Die Studie kann hier heruntergeladen werden.
ACKERSCHOTT AND ASSOCIATES
Der Diplompsychologe Harald Ackerschott ist Architekt des psychometrischen Assessmentsystems abci. Er forscht und publiziert seit mehr als 30 Jahren zu den Themen Auswahl, Chancengleichheit und Candidate Experience.
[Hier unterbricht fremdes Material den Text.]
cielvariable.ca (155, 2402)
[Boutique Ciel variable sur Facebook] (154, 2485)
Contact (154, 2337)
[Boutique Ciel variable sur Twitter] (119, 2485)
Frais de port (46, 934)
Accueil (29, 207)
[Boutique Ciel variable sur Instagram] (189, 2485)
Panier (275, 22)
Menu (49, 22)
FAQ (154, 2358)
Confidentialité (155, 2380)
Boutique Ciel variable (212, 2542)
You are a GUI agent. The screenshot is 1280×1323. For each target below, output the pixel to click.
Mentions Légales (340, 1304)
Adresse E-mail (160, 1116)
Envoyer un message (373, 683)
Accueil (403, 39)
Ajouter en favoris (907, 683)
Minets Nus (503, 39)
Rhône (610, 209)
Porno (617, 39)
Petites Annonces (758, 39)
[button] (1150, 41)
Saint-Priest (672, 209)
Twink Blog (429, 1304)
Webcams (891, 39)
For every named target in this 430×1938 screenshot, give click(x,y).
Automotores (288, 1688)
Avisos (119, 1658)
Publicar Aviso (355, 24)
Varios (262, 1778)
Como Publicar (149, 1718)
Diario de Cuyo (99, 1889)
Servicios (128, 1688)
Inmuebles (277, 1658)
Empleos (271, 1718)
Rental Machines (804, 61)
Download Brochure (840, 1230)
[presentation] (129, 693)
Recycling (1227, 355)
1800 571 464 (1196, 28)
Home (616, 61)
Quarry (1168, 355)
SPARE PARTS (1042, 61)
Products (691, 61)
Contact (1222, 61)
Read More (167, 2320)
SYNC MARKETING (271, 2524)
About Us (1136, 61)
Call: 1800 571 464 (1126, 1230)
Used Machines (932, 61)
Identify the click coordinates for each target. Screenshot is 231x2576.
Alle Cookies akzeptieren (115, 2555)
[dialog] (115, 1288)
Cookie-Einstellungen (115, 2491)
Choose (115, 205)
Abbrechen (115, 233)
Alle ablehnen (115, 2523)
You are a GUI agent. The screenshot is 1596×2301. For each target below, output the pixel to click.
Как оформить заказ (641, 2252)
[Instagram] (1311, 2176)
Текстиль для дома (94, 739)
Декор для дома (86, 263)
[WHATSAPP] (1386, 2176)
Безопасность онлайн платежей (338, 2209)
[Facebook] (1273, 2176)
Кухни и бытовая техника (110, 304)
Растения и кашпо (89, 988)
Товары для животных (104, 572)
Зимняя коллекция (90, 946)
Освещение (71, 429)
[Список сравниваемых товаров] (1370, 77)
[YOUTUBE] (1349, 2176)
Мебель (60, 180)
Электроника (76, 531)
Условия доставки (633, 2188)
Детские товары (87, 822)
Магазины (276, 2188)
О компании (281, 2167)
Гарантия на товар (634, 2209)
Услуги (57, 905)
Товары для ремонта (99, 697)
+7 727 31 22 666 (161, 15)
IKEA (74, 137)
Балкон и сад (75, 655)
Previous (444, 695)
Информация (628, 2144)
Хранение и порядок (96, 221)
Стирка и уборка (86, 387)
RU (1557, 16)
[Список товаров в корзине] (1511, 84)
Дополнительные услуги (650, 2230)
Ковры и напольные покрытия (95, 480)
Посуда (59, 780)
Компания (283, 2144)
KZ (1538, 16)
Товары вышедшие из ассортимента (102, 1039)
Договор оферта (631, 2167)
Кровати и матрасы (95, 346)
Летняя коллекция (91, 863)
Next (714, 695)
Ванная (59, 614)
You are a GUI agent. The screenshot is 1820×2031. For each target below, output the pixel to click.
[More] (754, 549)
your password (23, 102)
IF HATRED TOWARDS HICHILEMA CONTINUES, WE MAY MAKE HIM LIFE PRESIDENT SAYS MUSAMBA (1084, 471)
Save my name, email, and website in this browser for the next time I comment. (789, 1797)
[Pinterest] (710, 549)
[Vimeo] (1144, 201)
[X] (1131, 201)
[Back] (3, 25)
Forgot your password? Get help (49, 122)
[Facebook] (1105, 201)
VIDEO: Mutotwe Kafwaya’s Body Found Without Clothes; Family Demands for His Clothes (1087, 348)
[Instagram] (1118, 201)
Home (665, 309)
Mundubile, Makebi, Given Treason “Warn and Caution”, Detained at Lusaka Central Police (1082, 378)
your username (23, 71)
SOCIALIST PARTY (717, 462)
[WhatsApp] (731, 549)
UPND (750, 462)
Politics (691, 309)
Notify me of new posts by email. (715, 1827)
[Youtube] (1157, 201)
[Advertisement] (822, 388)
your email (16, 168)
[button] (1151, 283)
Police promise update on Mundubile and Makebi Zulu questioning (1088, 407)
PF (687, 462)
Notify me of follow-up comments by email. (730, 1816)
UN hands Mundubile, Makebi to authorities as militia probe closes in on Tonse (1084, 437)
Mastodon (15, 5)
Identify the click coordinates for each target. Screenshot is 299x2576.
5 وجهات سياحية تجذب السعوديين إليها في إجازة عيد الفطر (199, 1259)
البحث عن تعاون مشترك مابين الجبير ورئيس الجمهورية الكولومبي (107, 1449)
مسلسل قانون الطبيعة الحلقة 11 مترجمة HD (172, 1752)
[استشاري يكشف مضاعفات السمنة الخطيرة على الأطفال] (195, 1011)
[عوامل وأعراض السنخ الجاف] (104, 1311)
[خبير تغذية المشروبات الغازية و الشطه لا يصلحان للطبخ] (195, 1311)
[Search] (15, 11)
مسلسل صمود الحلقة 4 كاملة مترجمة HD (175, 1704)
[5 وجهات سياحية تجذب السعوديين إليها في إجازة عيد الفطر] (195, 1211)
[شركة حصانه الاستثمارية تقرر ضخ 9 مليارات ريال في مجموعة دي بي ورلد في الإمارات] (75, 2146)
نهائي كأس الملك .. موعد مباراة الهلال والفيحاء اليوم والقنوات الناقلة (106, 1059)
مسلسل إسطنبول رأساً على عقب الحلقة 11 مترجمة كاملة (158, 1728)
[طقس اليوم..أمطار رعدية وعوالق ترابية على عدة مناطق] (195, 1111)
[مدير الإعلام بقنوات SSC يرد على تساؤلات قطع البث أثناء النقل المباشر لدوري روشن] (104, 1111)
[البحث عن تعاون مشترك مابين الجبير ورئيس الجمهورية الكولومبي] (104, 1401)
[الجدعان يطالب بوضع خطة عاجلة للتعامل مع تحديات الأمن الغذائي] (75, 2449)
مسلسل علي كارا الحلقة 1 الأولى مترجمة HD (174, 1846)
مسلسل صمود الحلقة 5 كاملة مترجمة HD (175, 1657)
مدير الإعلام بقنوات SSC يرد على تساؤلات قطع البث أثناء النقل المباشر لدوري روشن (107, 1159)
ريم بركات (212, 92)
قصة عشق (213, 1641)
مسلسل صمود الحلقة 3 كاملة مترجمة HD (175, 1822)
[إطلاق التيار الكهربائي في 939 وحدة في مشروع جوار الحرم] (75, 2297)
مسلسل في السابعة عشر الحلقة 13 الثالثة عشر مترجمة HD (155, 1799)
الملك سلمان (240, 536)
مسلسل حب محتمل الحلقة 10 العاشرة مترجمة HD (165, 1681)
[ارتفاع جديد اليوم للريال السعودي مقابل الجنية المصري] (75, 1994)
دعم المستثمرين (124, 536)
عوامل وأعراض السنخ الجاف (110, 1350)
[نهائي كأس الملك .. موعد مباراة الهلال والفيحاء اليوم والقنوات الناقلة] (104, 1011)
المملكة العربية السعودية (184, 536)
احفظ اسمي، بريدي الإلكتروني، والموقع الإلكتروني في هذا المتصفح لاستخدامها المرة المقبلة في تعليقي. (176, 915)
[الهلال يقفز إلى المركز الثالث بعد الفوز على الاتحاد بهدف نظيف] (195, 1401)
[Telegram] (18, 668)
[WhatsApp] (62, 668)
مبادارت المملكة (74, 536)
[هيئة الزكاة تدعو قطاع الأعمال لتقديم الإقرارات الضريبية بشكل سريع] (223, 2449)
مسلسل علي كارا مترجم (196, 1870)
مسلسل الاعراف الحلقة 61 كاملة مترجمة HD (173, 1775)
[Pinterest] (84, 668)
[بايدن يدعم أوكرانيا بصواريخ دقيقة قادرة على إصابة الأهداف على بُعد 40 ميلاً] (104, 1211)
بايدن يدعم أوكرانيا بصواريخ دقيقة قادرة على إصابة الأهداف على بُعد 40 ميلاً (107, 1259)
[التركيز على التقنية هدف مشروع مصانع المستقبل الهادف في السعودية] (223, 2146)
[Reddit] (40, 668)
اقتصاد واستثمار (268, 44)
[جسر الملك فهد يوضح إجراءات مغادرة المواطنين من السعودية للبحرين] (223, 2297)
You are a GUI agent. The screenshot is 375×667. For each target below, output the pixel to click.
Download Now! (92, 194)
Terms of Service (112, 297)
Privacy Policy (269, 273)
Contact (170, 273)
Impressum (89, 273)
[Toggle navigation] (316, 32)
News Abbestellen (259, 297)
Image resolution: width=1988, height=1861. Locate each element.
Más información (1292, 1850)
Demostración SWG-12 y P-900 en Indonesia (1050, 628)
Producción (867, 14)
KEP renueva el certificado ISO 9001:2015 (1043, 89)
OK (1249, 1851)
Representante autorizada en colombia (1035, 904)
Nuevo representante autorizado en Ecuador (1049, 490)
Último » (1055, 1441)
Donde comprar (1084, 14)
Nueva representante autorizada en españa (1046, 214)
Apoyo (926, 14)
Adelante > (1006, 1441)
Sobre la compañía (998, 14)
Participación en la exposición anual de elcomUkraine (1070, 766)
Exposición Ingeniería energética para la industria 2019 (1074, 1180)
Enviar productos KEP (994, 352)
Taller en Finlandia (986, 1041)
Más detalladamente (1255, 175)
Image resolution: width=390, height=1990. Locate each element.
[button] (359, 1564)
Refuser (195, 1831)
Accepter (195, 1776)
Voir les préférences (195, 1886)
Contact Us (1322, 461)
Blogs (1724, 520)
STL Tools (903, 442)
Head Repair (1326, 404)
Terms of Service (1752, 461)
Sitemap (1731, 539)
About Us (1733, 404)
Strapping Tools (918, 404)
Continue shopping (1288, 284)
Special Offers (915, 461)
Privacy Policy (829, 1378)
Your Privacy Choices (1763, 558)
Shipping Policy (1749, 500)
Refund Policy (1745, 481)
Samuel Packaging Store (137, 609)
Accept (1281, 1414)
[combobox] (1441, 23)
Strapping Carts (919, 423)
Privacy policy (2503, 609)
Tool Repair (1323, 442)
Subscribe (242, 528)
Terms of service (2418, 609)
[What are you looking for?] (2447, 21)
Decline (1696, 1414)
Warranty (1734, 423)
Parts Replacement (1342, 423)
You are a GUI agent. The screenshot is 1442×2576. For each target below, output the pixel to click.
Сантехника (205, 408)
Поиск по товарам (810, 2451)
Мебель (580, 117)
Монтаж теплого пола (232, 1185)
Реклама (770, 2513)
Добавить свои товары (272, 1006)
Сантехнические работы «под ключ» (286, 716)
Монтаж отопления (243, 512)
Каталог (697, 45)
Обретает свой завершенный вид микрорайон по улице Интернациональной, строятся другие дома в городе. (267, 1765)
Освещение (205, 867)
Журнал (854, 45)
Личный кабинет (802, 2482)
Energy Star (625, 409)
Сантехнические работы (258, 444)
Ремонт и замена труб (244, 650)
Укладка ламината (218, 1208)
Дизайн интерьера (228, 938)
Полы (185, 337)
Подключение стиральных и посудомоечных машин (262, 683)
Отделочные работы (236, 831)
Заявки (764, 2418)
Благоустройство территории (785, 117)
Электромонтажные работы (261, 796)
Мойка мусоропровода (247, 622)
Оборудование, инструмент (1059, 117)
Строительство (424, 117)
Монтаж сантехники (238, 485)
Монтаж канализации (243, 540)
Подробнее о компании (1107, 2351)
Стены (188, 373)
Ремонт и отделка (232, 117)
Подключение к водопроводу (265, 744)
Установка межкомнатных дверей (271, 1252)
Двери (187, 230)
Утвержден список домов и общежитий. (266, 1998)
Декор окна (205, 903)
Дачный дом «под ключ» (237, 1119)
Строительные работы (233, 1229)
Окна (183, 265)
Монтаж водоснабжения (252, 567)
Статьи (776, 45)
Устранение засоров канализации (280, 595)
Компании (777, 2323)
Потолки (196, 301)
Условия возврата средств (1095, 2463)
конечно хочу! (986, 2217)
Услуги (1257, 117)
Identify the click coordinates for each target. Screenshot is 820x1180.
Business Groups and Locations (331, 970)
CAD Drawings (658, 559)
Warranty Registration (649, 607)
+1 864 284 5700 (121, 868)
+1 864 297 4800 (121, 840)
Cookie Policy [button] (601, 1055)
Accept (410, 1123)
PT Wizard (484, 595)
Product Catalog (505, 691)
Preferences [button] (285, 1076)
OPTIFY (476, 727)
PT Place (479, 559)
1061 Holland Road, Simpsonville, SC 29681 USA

Genauso lange unterstützt er Unternehmen und Organisationen des öffentlichen Sektors bei der Personalauswahl und der Entwicklung von Potenzialen.
Harald Ackerschott ist Obmann des DIN-Arbeitsausschusses zum Personalmanagement und einer der Initiatoren der DIN 33430 zu Personalauswahl und Eignungsdiagnostik.